ただ、これでは読む本のジャンルは偏る一方ですし、本との新鮮かつ運命的な出会いは起こり得ません。何より、実際に書店で平積みされた新刊本を眺め、面陳された本の並びから書店側の意図を考える時間は何物にも代えがたいものがあります。

と、こんな前置きをしてしまったのは、今回感想を書いて行く本がたまたま立ち寄った本屋で偶然出会った本だからです。面陳されていた表紙のインパクトに押される形で手に取ったのですが、正直な話、本屋で見かけなければ出会うことはなかったでしょうし、買うこともなかったように思います。

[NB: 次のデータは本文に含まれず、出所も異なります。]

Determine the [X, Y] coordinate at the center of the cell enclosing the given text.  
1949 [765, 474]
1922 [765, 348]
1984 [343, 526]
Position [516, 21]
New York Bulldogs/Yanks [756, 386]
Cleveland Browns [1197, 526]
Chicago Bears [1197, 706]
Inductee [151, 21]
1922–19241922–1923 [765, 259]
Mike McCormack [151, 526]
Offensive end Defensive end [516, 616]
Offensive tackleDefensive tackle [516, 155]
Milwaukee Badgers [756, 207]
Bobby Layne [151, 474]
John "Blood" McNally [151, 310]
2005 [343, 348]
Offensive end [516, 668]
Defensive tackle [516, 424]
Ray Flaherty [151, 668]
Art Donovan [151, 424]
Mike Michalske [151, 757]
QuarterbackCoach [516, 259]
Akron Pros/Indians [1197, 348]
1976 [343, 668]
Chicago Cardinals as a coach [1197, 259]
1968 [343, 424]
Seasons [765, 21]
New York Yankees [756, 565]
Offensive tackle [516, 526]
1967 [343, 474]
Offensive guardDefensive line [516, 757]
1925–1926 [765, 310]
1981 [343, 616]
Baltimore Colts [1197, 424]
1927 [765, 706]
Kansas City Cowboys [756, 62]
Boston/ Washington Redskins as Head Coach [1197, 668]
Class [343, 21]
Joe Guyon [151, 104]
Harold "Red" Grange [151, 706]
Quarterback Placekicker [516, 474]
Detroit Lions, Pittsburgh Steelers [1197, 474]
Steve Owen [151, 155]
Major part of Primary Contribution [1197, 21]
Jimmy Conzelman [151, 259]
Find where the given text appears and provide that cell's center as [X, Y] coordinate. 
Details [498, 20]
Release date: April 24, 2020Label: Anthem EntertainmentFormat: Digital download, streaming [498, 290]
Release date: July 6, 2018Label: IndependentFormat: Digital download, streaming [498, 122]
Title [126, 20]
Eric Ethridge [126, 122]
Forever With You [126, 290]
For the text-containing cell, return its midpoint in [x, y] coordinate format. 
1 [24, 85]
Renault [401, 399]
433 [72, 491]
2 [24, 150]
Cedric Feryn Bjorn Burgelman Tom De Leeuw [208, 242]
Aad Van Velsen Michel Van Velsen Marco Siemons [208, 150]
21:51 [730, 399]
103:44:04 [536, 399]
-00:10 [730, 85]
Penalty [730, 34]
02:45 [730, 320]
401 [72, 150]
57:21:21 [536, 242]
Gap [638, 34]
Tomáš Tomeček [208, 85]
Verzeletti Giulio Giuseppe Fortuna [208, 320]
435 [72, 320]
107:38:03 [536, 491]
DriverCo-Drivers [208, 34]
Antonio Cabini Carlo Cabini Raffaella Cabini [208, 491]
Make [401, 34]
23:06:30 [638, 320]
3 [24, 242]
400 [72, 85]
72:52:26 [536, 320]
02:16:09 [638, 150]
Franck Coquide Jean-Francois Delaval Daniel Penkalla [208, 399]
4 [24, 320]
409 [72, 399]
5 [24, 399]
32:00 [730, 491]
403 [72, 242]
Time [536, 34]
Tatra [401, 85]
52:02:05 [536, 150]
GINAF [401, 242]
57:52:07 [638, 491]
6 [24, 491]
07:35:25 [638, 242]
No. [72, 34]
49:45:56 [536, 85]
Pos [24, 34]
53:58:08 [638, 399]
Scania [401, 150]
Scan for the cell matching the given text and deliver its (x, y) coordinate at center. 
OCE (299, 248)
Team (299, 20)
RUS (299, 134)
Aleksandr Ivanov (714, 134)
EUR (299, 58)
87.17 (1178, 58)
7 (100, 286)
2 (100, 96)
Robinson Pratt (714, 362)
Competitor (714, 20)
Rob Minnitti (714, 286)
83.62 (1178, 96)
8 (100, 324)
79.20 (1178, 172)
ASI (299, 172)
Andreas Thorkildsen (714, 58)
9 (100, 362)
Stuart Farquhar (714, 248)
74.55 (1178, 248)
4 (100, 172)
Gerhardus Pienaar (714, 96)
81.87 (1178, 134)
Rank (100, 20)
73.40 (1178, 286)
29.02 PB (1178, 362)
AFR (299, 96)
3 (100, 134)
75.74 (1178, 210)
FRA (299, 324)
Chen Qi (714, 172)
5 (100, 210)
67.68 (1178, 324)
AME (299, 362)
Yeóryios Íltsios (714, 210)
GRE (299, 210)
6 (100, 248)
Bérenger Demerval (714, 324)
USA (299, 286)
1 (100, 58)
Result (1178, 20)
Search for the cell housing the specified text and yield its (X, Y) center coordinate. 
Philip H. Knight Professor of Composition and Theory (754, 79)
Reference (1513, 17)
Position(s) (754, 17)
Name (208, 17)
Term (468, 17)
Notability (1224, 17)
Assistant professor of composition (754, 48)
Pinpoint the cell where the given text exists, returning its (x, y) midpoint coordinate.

というわけで、「鯨飲」がその由来なのか、堂々たる黄色い鯨とビールのイラスト、白をバックにデカデカとした黒の題字が目を引く、飲み屋のおっちゃんたちによる役に立つのか分からない教訓(?)集の感想です。

感想

本書は月刊誌『裏モノJAPAN』*1の「タイムマシンに乗って若かりし自分に教えてやりたい 人生の真実とは?」及び「長年生きてみてわかった 人生の教訓」という連載企画をまとめた一冊となっています。

飲み屋にいるそこら辺のおっちゃんに、彼らなりの「人生の真実」や「人生の教訓」を語ってもらうというこの企画、掲載紙が掲載紙だけあって語られる「真実」や「教訓」は決してお上品なものではありません。

しかも、集められた教訓は前述の通り、世に広く知られた偉人のものではなく、何を成し遂げたのかもわからない市井の人々(しかも酔っぱらいの)のもの。買って読んだ身で言うのも何ですが、正直言って万人受けする本ではないと思います。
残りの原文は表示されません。